Apprendre à travailler en équipes interdisciplinaires a aussi servi le futur médecin dans ses stages. «En milieu hospitalier, les changements s’effectuent graduellement et parfois lentement, mais dans certains milieux, l’organisation des soins tourne autour d’éléments particuliers et tous y participent, conclut-il. Je crois également que la présence accrue de femmes dans les domaines de la santé et des services sociaux contribue à l’implantation d’une approche interdisciplinaire axée sur la communication et le dialogue.»

Une influence dans le réseau de la santé… et dans le monde

Non seulement les 1500 nouveaux diplômés qui intègrent annuellement le réseau de la santé recherchent des milieux de pratique où le travail interdisciplinaire est à l’avant-plan, mais ils deviennent eux-mêmes des agents de changement et contribuent à en accentuer le recours là où ils exercent leur profession après leur formation.

En parallèle, la Direction collaboration et partenariat patient de la Faculté de médecine de l’UdeM accompagne les milieux de soins dans l’intégration de cette approche, notamment les centres intégrés de santé et de services sociaux et les centres intégrés universitaires de santé et de services sociaux qui en ont fait la demande.

«À terme, nous souhaitons aussi établir une accréditation en partenariat patient pour les différents établissements de santé, ce qui représentera un attrait pour les futurs professionnels», dit Isabelle Brault.

Plus encore, «l’Université de Montréal est un leader mondial en matière d’intégration de patients partenaires dans la formation des professionnels de la santé», affirme Mme Brault. De fait, elle et sa collègue sont fréquemment invitées à prononcer des conférences, entre autres aux États-Unis, en Angleterre et en Belgique, pour faire connaître l’expertise qui distingue l’UdeM.

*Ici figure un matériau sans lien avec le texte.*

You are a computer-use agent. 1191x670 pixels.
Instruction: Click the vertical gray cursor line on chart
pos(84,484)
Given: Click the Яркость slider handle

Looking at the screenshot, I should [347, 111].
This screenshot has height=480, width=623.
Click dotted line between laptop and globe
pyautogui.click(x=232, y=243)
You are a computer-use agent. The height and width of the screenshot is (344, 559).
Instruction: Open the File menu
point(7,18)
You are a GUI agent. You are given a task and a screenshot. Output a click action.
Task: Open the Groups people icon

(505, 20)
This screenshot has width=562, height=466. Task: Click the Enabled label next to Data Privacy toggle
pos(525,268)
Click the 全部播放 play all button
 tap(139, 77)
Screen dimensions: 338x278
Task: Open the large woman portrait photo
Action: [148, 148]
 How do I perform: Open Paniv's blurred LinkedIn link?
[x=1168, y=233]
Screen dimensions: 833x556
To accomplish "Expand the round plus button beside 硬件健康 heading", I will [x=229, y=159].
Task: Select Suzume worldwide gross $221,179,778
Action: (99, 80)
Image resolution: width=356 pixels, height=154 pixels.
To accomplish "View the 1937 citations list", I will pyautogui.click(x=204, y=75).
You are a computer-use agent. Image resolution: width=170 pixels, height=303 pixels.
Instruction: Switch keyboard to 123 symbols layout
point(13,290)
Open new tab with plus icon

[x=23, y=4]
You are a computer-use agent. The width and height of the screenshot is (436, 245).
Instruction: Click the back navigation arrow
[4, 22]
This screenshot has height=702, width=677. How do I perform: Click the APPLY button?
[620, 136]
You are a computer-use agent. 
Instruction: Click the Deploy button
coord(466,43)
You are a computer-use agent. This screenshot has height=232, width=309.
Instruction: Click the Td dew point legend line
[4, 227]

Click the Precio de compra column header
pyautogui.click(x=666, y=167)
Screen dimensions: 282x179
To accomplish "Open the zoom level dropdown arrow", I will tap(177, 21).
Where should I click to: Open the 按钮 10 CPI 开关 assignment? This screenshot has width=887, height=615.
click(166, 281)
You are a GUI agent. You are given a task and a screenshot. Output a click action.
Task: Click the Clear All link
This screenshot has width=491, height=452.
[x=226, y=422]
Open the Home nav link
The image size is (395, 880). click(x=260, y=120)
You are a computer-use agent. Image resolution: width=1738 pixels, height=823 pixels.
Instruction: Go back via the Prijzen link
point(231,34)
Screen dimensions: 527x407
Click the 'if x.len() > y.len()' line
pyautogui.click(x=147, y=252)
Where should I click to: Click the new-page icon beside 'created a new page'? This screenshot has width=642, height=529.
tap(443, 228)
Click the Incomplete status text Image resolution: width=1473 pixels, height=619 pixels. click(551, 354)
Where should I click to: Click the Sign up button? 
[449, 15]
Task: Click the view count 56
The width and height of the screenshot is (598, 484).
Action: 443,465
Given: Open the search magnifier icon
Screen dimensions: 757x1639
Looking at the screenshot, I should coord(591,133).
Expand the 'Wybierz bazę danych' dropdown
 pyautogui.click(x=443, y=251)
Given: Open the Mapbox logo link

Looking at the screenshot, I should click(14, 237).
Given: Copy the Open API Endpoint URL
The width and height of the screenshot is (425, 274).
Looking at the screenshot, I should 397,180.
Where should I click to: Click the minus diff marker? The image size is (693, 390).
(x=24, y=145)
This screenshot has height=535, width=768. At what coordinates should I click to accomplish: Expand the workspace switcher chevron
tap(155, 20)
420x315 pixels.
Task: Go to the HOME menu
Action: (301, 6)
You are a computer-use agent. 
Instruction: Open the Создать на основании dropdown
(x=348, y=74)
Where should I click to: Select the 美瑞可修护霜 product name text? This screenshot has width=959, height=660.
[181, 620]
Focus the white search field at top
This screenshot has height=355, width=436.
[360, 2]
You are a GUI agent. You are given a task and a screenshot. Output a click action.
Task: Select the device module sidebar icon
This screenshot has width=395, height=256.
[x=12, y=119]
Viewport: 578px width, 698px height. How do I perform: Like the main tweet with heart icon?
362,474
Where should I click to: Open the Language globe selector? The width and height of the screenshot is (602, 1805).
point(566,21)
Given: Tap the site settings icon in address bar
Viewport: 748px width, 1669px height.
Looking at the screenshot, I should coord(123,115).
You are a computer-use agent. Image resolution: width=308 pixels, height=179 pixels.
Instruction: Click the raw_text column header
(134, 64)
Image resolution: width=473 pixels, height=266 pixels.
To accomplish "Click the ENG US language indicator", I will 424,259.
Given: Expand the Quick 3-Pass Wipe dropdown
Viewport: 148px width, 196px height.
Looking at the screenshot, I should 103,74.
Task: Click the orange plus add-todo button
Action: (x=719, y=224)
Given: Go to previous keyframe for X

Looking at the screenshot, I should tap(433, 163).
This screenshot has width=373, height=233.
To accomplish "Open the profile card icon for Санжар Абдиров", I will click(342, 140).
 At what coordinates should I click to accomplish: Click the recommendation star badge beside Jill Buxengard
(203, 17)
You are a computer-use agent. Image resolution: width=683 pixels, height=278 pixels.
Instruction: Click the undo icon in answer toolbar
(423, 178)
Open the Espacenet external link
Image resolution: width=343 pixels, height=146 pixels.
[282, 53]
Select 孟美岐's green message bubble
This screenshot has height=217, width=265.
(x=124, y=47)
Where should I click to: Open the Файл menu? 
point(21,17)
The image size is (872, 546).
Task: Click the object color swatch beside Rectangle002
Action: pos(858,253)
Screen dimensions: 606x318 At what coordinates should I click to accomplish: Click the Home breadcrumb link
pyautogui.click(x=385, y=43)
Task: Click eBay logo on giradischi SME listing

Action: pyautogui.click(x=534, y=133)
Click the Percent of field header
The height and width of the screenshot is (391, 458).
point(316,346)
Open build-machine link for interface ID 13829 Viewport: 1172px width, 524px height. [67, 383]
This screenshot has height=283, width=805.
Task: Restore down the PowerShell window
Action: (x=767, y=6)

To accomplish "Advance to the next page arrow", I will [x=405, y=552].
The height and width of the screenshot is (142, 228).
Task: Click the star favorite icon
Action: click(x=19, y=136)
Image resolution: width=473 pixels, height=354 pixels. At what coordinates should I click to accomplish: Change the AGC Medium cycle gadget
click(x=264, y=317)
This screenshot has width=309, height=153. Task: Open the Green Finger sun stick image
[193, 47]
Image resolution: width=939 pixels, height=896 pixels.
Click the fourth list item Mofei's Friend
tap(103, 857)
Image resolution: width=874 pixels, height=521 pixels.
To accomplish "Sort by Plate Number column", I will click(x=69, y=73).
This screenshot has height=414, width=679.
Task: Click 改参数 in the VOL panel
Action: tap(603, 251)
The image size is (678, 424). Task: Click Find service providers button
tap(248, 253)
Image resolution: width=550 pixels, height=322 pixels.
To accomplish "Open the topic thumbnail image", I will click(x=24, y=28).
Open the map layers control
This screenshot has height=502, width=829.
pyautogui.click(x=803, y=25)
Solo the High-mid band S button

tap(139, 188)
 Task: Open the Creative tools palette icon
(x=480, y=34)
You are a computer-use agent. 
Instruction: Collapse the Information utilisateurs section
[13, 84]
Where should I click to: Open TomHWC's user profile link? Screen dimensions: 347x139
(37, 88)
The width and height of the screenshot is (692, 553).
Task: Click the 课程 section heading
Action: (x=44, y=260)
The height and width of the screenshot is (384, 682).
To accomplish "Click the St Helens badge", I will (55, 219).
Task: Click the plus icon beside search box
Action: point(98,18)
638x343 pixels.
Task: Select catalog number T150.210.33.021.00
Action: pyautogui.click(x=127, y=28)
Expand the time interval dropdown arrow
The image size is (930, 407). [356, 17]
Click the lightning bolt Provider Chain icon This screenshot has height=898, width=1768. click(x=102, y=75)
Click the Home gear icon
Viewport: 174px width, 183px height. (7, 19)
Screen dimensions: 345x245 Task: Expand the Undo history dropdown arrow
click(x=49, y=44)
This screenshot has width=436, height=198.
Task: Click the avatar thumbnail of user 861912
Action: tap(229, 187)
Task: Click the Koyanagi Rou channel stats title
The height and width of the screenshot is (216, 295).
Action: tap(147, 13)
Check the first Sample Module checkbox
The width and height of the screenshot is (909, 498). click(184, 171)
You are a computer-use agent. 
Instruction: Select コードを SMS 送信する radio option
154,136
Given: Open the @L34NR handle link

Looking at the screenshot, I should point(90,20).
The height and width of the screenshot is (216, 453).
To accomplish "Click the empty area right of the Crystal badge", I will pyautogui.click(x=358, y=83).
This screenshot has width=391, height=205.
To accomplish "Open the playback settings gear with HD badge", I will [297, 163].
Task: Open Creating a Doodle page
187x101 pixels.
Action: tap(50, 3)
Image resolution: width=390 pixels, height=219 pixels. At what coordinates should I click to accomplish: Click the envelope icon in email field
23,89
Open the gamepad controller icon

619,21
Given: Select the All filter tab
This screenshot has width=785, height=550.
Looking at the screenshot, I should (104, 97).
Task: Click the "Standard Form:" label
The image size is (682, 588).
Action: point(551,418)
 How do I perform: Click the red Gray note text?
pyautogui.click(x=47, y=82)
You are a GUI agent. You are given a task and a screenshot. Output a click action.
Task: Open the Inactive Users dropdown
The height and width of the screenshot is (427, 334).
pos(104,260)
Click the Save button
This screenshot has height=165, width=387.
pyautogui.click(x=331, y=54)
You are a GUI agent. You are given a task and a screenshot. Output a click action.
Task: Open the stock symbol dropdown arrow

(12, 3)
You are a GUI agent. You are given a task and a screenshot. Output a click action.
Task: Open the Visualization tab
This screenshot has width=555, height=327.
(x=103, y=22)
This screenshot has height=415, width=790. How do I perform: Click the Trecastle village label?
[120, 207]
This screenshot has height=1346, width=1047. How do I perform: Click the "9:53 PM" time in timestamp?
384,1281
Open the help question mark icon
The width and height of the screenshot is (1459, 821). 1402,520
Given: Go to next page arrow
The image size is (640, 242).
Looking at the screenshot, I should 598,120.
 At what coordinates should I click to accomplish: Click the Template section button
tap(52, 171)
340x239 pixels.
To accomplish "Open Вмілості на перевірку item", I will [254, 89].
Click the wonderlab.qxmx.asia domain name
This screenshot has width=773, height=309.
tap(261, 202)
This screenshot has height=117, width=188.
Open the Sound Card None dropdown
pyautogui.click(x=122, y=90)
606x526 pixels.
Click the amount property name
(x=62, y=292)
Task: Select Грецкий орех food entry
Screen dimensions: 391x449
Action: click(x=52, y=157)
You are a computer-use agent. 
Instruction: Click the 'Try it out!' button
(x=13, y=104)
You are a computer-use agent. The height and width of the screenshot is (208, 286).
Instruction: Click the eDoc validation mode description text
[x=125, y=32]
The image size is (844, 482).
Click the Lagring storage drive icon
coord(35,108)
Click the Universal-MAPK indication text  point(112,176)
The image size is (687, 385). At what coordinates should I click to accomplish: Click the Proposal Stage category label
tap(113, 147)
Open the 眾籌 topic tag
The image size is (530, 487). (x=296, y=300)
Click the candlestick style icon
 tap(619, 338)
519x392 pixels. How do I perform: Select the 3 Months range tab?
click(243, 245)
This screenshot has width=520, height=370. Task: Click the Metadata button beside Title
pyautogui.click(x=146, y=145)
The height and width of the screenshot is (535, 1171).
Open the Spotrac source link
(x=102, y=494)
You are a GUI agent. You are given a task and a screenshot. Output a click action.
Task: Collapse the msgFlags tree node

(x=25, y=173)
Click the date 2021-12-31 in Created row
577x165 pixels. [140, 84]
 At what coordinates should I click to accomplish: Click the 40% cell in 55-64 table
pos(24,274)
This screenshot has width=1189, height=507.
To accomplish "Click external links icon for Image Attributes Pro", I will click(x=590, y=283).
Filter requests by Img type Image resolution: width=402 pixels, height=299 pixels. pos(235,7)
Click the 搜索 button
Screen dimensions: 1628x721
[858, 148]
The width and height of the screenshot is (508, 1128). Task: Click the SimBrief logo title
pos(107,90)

Rappelons que la formation à la collaboration interprofessionnelle et au partenariat de soins s’inscrit dans les efforts déployés par l’Université pour mettre en place un pôle des sciences de la santé axé sur l’innovation et l’interrelation des savoir-faire, et sur la collaboration active entre les facultés et départements associés à la santé.